ACTION ITEM => The complete data, repeated exactly, should form your response.

[Stored items]

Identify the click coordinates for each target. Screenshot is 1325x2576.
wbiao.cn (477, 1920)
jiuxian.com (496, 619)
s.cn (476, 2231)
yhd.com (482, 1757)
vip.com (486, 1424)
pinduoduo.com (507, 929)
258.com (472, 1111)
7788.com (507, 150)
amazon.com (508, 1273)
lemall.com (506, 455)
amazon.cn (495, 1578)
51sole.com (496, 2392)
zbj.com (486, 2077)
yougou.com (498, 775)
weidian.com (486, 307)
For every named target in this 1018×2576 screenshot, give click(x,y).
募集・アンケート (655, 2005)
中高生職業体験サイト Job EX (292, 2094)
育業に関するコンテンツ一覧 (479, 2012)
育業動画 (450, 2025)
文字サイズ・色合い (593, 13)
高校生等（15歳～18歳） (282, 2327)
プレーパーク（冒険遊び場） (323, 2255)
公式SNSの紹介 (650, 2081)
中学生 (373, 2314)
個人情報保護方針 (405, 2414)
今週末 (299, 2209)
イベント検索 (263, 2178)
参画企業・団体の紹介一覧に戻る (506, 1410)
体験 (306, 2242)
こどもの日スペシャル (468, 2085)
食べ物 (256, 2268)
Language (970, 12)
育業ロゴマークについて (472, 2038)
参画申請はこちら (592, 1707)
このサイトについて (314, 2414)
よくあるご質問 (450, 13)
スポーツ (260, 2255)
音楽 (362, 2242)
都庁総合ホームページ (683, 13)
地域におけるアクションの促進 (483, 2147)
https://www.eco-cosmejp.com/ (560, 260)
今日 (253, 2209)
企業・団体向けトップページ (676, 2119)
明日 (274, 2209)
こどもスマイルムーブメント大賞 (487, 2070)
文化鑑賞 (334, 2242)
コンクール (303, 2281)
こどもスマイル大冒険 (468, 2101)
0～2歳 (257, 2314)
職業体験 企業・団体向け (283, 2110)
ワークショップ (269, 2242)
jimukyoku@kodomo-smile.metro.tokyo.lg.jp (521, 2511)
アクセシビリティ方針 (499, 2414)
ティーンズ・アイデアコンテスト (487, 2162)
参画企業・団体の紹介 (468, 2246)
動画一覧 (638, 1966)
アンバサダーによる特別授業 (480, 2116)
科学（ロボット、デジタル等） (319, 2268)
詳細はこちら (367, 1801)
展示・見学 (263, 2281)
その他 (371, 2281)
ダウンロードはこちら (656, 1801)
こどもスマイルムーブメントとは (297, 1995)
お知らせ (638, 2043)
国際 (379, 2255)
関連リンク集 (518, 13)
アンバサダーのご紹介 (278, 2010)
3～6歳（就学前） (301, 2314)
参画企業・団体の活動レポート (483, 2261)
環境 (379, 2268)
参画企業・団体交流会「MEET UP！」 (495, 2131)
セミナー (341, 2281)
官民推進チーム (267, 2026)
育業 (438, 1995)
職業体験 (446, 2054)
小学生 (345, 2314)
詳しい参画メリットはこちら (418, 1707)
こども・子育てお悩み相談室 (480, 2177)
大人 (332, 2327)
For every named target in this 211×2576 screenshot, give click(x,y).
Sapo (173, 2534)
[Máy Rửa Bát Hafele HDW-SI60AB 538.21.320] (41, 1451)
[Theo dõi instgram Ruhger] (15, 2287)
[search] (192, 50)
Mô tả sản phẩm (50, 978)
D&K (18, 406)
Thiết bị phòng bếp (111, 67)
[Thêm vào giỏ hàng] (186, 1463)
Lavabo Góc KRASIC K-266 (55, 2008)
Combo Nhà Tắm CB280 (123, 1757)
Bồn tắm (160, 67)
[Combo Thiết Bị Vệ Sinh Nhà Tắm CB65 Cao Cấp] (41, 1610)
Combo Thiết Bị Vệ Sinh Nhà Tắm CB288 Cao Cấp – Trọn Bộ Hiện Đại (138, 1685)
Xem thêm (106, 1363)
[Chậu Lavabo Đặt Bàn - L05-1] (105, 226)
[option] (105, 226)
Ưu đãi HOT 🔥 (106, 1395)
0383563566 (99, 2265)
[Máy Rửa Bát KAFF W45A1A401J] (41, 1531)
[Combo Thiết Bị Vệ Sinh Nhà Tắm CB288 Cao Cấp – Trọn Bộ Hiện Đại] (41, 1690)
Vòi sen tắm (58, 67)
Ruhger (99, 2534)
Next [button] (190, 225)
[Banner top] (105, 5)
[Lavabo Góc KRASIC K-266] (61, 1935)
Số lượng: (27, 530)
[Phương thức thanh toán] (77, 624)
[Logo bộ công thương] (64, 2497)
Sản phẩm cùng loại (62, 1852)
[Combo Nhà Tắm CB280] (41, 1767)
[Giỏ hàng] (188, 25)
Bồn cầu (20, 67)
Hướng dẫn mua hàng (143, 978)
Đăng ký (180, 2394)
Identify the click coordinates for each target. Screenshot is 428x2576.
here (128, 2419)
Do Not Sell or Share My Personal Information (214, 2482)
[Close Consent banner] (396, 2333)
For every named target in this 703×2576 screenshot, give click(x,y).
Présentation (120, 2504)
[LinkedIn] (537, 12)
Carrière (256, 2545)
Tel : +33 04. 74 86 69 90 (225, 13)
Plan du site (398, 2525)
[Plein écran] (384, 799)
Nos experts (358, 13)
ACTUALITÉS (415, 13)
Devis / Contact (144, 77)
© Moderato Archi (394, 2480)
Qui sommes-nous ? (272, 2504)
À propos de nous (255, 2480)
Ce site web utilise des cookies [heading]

ANSWER SPACE =>
Identify the click coordinates for each target. Screenshot is 1325x2576.
wbiao.cn (477, 1920)
jiuxian.com (496, 619)
s.cn (476, 2231)
yhd.com (482, 1757)
vip.com (486, 1424)
pinduoduo.com (507, 929)
258.com (472, 1111)
7788.com (507, 150)
amazon.com (508, 1273)
lemall.com (506, 455)
amazon.cn (495, 1578)
51sole.com (496, 2392)
zbj.com (486, 2077)
yougou.com (498, 775)
weidian.com (486, 307)
For every named target in this 1018×2576 screenshot, give click(x,y).
募集・アンケート (655, 2005)
中高生職業体験サイト Job EX (292, 2094)
育業に関するコンテンツ一覧 (479, 2012)
育業動画 (450, 2025)
文字サイズ・色合い (593, 13)
高校生等（15歳～18歳） (282, 2327)
プレーパーク（冒険遊び場） (323, 2255)
公式SNSの紹介 (650, 2081)
中学生 (373, 2314)
個人情報保護方針 (405, 2414)
今週末 (299, 2209)
イベント検索 (263, 2178)
参画企業・団体の紹介一覧に戻る (506, 1410)
体験 (306, 2242)
こどもの日スペシャル (468, 2085)
食べ物 (256, 2268)
Language (970, 12)
育業ロゴマークについて (472, 2038)
参画申請はこちら (592, 1707)
このサイトについて (314, 2414)
よくあるご質問 (450, 13)
スポーツ (260, 2255)
音楽 (362, 2242)
都庁総合ホームページ (683, 13)
地域におけるアクションの促進 (483, 2147)
https://www.eco-cosmejp.com/ (560, 260)
今日 (253, 2209)
企業・団体向けトップページ (676, 2119)
明日 (274, 2209)
こどもスマイルムーブメント大賞 (487, 2070)
文化鑑賞 (334, 2242)
コンクール (303, 2281)
こどもスマイル大冒険 (468, 2101)
0～2歳 (257, 2314)
職業体験 企業・団体向け (283, 2110)
ワークショップ (269, 2242)
jimukyoku@kodomo-smile.metro.tokyo.lg.jp (521, 2511)
アクセシビリティ方針 (499, 2414)
ティーンズ・アイデアコンテスト (487, 2162)
参画企業・団体の紹介 (468, 2246)
動画一覧 (638, 1966)
アンバサダーによる特別授業 (480, 2116)
科学（ロボット、デジタル等） (319, 2268)
詳細はこちら (367, 1801)
展示・見学 (263, 2281)
その他 (371, 2281)
ダウンロードはこちら (656, 1801)
こどもスマイルムーブメントとは (297, 1995)
お知らせ (638, 2043)
国際 (379, 2255)
関連リンク集 (518, 13)
アンバサダーのご紹介 (278, 2010)
3～6歳（就学前） (301, 2314)
参画企業・団体の活動レポート (483, 2261)
環境 (379, 2268)
参画企業・団体交流会「MEET UP！」 (495, 2131)
セミナー (341, 2281)
官民推進チーム (267, 2026)
育業 (438, 1995)
職業体験 (446, 2054)
小学生 (345, 2314)
詳しい参画メリットはこちら (418, 1707)
こども・子育てお悩み相談室 (480, 2177)
大人 (332, 2327)
For every named target in this 211×2576 screenshot, give click(x,y).
Sapo (173, 2534)
[Máy Rửa Bát Hafele HDW-SI60AB 538.21.320] (41, 1451)
[Theo dõi instgram Ruhger] (15, 2287)
[search] (192, 50)
Mô tả sản phẩm (50, 978)
D&K (18, 406)
Thiết bị phòng bếp (111, 67)
[Thêm vào giỏ hàng] (186, 1463)
Lavabo Góc KRASIC K-266 (55, 2008)
Combo Nhà Tắm CB280 (123, 1757)
Bồn tắm (160, 67)
[Combo Thiết Bị Vệ Sinh Nhà Tắm CB65 Cao Cấp] (41, 1610)
Combo Thiết Bị Vệ Sinh Nhà Tắm CB288 Cao Cấp – Trọn Bộ Hiện Đại (138, 1685)
Xem thêm (106, 1363)
[Chậu Lavabo Đặt Bàn - L05-1] (105, 226)
[option] (105, 226)
Ưu đãi HOT 🔥 (106, 1395)
0383563566 (99, 2265)
[Máy Rửa Bát KAFF W45A1A401J] (41, 1531)
[Combo Thiết Bị Vệ Sinh Nhà Tắm CB288 Cao Cấp – Trọn Bộ Hiện Đại] (41, 1690)
Vòi sen tắm (58, 67)
Ruhger (99, 2534)
Next [button] (190, 225)
[Banner top] (105, 5)
[Lavabo Góc KRASIC K-266] (61, 1935)
Số lượng: (27, 530)
[Phương thức thanh toán] (77, 624)
[Logo bộ công thương] (64, 2497)
Sản phẩm cùng loại (62, 1852)
[Combo Nhà Tắm CB280] (41, 1767)
[Giỏ hàng] (188, 25)
Bồn cầu (20, 67)
Hướng dẫn mua hàng (143, 978)
Đăng ký (180, 2394)
Identify the click coordinates for each target. Screenshot is 428x2576.
here (128, 2419)
Do Not Sell or Share My Personal Information (214, 2482)
[Close Consent banner] (396, 2333)
For every named target in this 703×2576 screenshot, give click(x,y).
Présentation (120, 2504)
[LinkedIn] (537, 12)
Carrière (256, 2545)
Tel : +33 04. 74 86 69 90 (225, 13)
Plan du site (398, 2525)
[Plein écran] (384, 799)
Nos experts (358, 13)
ACTUALITÉS (415, 13)
Devis / Contact (144, 77)
© Moderato Archi (394, 2480)
Qui sommes-nous ? (272, 2504)
À propos de nous (255, 2480)
Ce site web utilise des cookies [heading]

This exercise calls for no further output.